Who else comes close? Master Yoda and Mace Windu are almost there, but both fall short on their own time. They are indicative, quite incredibly, of the modern perception of religious characters. New religious characters create tension in two main ways: either through harmful blindness to human compassion beneath adherence to religious dogma (Windu) or blindness to objective logic beneath extreme religious confidence (Yoda).
What about non-Force-users? For this, we need to go back to Fetyukovich. If we can agree that law is a religion, and adherence to/belief in the admirable aspects of a fair judicial system is akin to belief in the credo of religious faith, then we have to pay a nod to the senators. Padme Amidala is almost a paragon — she screws it up by screwing with Anakin. But when she gives birth to twins and dies, giving her children away, one of the recipients is a man called Bail Organa.

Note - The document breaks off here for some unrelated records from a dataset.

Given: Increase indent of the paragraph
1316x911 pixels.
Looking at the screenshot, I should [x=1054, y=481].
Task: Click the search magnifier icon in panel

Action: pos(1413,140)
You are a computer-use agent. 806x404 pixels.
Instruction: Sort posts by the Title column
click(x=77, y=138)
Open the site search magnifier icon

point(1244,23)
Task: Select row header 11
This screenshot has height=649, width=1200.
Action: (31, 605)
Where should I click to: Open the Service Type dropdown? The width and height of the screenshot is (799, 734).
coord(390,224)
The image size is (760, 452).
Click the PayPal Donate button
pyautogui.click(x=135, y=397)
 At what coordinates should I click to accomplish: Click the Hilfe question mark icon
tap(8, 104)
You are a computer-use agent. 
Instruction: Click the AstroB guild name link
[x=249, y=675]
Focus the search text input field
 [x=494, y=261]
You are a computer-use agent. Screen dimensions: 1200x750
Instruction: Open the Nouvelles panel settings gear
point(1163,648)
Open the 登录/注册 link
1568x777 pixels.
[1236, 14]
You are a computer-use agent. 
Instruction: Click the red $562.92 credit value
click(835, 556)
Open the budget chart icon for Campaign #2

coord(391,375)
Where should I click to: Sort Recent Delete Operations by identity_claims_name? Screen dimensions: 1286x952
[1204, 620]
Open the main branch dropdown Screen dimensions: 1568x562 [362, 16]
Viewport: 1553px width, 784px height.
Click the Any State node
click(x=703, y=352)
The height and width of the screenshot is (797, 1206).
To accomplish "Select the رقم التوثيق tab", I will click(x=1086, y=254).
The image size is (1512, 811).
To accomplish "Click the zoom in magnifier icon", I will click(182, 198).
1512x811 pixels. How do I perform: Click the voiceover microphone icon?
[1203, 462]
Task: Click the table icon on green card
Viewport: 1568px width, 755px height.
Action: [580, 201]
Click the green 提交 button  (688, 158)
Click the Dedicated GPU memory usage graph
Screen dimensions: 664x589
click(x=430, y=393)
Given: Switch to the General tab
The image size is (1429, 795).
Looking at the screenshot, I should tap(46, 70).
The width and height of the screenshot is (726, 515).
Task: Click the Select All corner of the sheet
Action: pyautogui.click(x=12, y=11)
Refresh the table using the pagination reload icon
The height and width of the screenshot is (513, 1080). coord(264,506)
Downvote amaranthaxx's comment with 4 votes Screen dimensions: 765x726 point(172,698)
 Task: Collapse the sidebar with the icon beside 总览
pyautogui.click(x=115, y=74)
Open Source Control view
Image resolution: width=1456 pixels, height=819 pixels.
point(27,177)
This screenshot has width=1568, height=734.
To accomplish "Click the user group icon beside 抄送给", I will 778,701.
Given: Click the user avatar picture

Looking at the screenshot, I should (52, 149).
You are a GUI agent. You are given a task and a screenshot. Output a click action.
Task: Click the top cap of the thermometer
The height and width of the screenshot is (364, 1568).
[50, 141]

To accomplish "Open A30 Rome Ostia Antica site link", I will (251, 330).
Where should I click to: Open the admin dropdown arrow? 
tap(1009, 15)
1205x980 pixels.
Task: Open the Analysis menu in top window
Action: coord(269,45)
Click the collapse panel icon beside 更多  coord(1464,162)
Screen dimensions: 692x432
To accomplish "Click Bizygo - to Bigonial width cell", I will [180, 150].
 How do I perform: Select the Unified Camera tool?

He is entirely paragonic in nature — fighting the onset of the Empire politically until the very end, yet never stooping to any low means to do so — and it is for precisely this reason that he receives incredibly little screen time. He is boring without the intrigue that stems from his being a spy, a bit to which he’s not fully willing to commit.
To speak my peace, I want more religious paragons in fiction. They’ve been silent for much too long. I think that the lack of them represents a telling lack of something else — that is, a lack of any kind of objective sense of morals whatsoever. People have a hard time believing that anything significant may be objectively good or objectively bad, be it faith or law regardless. And the worst part is that I totally understand this point of view. Anybody can spin a story one way or another. One’s opinion of something, anything, can sway like the wind depending on the person who first informed one of its existence. That’s a sad way for the world to be, and the only way to challenge it is to put forward ideas in a succinct, literary fashion. Have the courage to present (and accept) your own ideas as truth. Besides, you’re a pretty smart guy. So why not?